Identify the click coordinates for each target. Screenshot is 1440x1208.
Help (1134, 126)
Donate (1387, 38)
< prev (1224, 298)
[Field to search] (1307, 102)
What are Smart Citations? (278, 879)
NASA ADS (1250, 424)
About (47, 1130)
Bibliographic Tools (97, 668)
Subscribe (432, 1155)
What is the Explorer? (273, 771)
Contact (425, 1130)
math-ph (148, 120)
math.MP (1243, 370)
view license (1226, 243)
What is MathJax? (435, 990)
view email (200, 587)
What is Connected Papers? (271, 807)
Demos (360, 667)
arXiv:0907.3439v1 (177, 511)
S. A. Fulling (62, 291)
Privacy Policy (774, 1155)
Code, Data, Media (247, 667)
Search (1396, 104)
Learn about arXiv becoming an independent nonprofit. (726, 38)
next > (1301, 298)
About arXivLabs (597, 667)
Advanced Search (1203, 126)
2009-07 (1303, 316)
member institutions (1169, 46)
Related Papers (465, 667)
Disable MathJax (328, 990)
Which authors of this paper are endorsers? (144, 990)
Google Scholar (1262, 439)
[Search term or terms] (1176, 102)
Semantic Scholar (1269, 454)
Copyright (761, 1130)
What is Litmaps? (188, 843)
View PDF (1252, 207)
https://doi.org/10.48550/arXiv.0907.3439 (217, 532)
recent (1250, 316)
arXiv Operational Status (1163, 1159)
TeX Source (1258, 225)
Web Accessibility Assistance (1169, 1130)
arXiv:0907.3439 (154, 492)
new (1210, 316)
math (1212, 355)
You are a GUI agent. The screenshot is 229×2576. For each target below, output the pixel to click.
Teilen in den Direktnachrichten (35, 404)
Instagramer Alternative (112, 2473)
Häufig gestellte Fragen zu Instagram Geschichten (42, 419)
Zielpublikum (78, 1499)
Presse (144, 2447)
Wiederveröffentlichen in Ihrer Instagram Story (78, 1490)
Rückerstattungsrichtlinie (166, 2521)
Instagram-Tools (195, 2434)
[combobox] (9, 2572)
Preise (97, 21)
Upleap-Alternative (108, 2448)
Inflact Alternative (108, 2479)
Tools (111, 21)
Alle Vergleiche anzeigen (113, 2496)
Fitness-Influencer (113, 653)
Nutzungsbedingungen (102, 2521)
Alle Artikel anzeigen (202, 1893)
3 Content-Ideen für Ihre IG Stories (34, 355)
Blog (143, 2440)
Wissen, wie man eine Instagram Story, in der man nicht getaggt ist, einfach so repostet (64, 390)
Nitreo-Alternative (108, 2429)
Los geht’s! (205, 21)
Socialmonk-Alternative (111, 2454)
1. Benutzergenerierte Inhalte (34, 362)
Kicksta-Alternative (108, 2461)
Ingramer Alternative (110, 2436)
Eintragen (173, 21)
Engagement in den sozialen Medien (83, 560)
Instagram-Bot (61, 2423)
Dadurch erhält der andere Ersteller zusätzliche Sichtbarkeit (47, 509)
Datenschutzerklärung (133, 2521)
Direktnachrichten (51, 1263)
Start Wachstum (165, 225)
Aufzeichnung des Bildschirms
= = =
**WHAT THIS TASK INVOLVES**
Recast every line of the listing above as a JSON list of strings, with one string per line and no entries for blank lines.

**RESULT**
[
  "Identify the click coordinates for each target. Screenshot is 1440x1208.",
  "Help (1134, 126)",
  "Donate (1387, 38)",
  "< prev (1224, 298)",
  "[Field to search] (1307, 102)",
  "What are Smart Citations? (278, 879)",
  "NASA ADS (1250, 424)",
  "About (47, 1130)",
  "Bibliographic Tools (97, 668)",
  "Subscribe (432, 1155)",
  "What is the Explorer? (273, 771)",
  "Contact (425, 1130)",
  "math-ph (148, 120)",
  "math.MP (1243, 370)",
  "view license (1226, 243)",
  "What is MathJax? (435, 990)",
  "view email (200, 587)",
  "What is Connected Papers? (271, 807)",
  "Demos (360, 667)",
  "arXiv:0907.3439v1 (177, 511)",
  "S. A. Fulling (62, 291)",
  "Privacy Policy (774, 1155)",
  "Code, Data, Media (247, 667)",
  "Search (1396, 104)",
  "Learn about arXiv becoming an independent nonprofit. (726, 38)",
  "next > (1301, 298)",
  "About arXivLabs (597, 667)",
  "Advanced Search (1203, 126)",
  "2009-07 (1303, 316)",
  "member institutions (1169, 46)",
  "Related Papers (465, 667)",
  "Disable MathJax (328, 990)",
  "Which authors of this paper are endorsers? (144, 990)",
  "Google Scholar (1262, 439)",
  "[Search term or terms] (1176, 102)",
  "Semantic Scholar (1269, 454)",
  "Copyright (761, 1130)",
  "What is Litmaps? (188, 843)",
  "View PDF (1252, 207)",
  "https://doi.org/10.48550/arXiv.0907.3439 (217, 532)",
  "recent (1250, 316)",
  "arXiv Operational Status (1163, 1159)",
  "TeX Source (1258, 225)",
  "Web Accessibility Assistance (1169, 1130)",
  "arXiv:0907.3439 (154, 492)",
  "new (1210, 316)",
  "math (1212, 355)",
  "You are a GUI agent. The screenshot is 229×2576. For each target below, output the pixel to click.",
  "Teilen in den Direktnachrichten (35, 404)",
  "Instagramer Alternative (112, 2473)",
  "Häufig gestellte Fragen zu Instagram Geschichten (42, 419)",
  "Zielpublikum (78, 1499)",
  "Presse (144, 2447)",
  "Wiederveröffentlichen in Ihrer Instagram Story (78, 1490)",
  "Rückerstattungsrichtlinie (166, 2521)",
  "Instagram-Tools (195, 2434)",
  "[combobox] (9, 2572)",
  "Preise (97, 21)",
  "Upleap-Alternative (108, 2448)",
  "Inflact Alternative (108, 2479)",
  "Tools (111, 21)",
  "Alle Vergleiche anzeigen (113, 2496)",
  "Fitness-Influencer (113, 653)",
  "Nutzungsbedingungen (102, 2521)",
  "Alle Artikel anzeigen (202, 1893)",
  "3 Content-Ideen für Ihre IG Stories (34, 355)",
  "Blog (143, 2440)",
  "Wissen, wie man eine Instagram Story, in der man nicht getaggt ist, einfach so repostet (64, 390)",
  "Nitreo-Alternative (108, 2429)",
  "Los geht’s! (205, 21)",
  "Socialmonk-Alternative (111, 2454)",
  "1. Benutzergenerierte Inhalte (34, 362)",
  "Kicksta-Alternative (108, 2461)",
  "Ingramer Alternative (110, 2436)",
  "Eintragen (173, 21)",
  "Engagement in den sozialen Medien (83, 560)",
  "Instagram-Bot (61, 2423)",
  "Dadurch erhält der andere Ersteller zusätzliche Sichtbarkeit (47, 509)",
  "Datenschutzerklärung (133, 2521)",
  "Direktnachrichten (51, 1263)",
  "Start Wachstum (165, 225)",
  "Aufzeichnung des Bildschirms"
]